WalletHub
- Type: Private
- Industry: Personal finance, Fintech
- Founded: August 5, 2013; 13 years ago
- Headquarters: Miami, U.S.
- Number of employees: 110
- Website: www.wallethub.com

= WalletHub =

Personal finance company

WalletHub (formerly CardHub.com) is a personal finance company that launched in August 2013. It is based in Miami and owned by Evolution Finance, Inc.

WalletHub offers free consumer tools, such as its WalletLiteracy Quiz and its Financial Fitness Tool, which provides users with credit reports, scores and monitoring. WalletHub also has tools for comparing credit cards, personal loans, car insurance and bank accounts, and it has grown to be one of the best budgeting apps on the market.

== Founder ==
The company's founder, Odysseas Papadimitriou, was born in the city of Athens, Greece, and emigrated from Greece to the United States for college. He then obtained a job in the banking industry and an MBA.

==History==
WalletHub initially positioned itself as a "personal finance social network" with a focus on reviews for financial advisors, and later expanded to add financial management tools.

On April 10, 2014, First Premier Bank, Premier Bankcard, and Premier Nevada filed suit in the United States District Court for the District of South Dakota against Evolution Finance, Inc. as well as Odysseas Papdimitriou personally. They alleged unfair competition under the Lanham Act as well as breach of contract. On January 7, 2015, the court denied the plaintiffs' motion for a preliminary injunction.

In February 2015, Major League Baseball filed a trademark dispute claiming that WalletHub's logo resembled the logos of the Washington Nationals and the Chicago Cubs too closely. Major League Baseball ended the dispute in August 2015 after WalletHub amended its trademark registration to explicitly exclude baseball and softball from the trademark's scope.
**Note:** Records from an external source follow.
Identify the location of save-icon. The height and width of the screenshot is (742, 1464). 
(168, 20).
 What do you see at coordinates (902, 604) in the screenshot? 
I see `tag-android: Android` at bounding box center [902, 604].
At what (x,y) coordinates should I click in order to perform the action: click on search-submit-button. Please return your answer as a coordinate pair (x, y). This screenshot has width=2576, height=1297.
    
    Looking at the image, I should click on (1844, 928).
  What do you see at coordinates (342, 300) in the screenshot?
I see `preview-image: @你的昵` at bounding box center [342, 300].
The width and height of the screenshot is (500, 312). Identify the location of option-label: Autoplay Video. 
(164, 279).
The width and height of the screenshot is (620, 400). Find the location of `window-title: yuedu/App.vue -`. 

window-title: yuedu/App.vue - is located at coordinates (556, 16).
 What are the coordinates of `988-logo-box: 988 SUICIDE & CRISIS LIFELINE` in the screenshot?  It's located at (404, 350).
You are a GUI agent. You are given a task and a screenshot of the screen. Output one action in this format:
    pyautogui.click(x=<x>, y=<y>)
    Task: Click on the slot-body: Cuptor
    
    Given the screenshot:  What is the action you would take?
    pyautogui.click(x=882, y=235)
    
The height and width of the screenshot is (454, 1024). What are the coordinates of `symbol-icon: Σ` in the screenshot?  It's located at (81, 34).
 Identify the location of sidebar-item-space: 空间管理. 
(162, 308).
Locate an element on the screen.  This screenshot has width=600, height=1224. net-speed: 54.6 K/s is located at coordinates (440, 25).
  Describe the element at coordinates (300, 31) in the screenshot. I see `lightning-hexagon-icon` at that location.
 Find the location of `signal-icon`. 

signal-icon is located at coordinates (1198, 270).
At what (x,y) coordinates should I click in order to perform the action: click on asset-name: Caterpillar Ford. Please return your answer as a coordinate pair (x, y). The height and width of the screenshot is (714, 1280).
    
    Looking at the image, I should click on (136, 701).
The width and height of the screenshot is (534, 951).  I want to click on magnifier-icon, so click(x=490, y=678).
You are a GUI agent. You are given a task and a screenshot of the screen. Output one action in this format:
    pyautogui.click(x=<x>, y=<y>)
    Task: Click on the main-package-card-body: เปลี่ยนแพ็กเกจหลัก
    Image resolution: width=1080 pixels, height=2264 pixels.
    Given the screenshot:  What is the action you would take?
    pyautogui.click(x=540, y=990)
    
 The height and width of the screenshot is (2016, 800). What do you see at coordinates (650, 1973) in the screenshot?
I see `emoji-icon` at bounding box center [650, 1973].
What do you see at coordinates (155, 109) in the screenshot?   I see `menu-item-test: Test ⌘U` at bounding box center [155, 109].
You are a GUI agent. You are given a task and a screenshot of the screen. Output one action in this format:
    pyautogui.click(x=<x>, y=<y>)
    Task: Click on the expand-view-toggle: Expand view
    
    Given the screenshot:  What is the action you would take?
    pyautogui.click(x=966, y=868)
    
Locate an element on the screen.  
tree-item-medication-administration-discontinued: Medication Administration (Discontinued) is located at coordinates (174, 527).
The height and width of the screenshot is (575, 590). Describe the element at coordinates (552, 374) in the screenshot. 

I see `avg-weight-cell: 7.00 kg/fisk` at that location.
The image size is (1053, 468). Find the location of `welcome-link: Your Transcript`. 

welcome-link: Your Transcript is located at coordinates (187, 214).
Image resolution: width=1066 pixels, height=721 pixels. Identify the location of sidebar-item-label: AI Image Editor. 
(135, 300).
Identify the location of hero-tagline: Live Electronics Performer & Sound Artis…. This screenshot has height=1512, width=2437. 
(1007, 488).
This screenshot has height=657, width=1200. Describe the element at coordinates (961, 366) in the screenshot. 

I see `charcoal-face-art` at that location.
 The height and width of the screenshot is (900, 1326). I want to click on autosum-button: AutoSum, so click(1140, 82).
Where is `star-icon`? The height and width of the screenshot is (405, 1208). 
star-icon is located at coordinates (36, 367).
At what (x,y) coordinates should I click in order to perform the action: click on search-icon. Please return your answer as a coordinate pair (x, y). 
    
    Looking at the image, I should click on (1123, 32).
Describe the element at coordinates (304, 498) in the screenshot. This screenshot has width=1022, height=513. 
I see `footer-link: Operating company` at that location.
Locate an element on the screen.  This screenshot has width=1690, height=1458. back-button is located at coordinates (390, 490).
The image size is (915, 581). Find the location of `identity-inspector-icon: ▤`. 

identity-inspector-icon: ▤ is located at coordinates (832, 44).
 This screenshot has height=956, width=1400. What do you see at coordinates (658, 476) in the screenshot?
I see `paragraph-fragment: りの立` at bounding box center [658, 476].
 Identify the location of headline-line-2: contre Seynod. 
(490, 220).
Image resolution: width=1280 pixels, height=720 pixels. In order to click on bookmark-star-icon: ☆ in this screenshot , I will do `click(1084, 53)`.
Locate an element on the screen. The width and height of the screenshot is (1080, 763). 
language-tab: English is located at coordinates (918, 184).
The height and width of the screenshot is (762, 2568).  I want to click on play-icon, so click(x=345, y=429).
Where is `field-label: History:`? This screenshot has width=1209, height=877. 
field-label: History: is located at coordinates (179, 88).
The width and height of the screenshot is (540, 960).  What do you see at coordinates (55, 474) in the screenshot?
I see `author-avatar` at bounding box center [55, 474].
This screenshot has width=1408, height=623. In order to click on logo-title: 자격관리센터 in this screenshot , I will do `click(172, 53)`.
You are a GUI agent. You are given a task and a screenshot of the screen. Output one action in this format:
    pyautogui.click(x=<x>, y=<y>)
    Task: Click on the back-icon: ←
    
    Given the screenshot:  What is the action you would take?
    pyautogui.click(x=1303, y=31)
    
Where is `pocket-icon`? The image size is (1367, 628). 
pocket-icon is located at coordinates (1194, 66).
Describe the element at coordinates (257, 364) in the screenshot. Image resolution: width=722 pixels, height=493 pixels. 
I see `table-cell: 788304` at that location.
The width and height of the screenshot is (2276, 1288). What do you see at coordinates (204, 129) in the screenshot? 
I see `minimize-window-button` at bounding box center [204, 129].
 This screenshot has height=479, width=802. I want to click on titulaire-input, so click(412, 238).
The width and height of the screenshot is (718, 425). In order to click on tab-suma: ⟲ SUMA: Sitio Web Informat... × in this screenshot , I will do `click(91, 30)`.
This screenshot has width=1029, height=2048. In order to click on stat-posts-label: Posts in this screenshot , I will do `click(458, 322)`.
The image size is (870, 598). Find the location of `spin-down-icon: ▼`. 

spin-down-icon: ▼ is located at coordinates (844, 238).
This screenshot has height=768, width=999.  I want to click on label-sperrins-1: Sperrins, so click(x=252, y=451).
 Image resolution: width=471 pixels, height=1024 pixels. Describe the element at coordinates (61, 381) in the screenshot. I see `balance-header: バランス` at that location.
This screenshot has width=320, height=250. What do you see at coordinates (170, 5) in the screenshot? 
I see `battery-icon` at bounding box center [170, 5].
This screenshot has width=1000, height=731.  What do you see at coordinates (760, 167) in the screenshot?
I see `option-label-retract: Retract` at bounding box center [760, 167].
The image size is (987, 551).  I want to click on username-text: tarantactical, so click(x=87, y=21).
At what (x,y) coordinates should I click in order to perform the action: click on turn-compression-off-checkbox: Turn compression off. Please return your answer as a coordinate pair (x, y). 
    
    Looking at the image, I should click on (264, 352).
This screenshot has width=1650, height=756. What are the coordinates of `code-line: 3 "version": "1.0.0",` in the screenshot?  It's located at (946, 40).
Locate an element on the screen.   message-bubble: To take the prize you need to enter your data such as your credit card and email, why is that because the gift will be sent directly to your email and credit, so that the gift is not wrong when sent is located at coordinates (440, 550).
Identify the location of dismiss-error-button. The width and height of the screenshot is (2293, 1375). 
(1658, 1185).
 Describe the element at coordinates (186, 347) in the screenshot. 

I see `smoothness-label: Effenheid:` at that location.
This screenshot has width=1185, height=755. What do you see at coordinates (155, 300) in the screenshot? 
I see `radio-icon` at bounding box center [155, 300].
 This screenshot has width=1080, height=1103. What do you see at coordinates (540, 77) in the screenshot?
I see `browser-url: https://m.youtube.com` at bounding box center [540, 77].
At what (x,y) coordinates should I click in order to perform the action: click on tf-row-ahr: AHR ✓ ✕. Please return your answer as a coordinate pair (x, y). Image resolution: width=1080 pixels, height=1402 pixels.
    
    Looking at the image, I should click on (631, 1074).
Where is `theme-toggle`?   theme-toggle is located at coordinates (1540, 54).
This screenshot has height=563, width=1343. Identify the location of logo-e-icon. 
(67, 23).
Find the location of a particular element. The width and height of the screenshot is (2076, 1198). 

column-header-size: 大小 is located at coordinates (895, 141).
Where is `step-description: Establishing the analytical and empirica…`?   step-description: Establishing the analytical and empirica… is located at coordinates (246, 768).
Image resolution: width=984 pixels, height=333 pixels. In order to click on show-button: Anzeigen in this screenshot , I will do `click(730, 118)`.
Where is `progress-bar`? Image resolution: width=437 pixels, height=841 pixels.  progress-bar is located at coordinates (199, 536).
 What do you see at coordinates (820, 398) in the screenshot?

In August 2025, WalletHub removed 40,000 pages of content from search engines to prevent AI theft of copyrighted materials. Users must log in to see this content.

WalletHub lists US cities with population of over 200,000, based on the recent US Census data instead of all US cities and Census-designated places.

==Products and services==
WalletHub provides financial product comparison tools for credit cards, car insurance, and bank accounts. The company also produces a wide range of research reports, including a quarterly credit card debt report and reports comparing cities and states in financially relevant categories. In addition, WalletHub offers free credit scores, reports, and monitoring through a partnership with TransUnion.

In November 2023, the company launched WalletHub Premium, which provides additional features such as budgeting and expense tracking tools, identity protection, a subscription manager and investment tracking. This added a paid tier to WalletHub's services, which were previously free.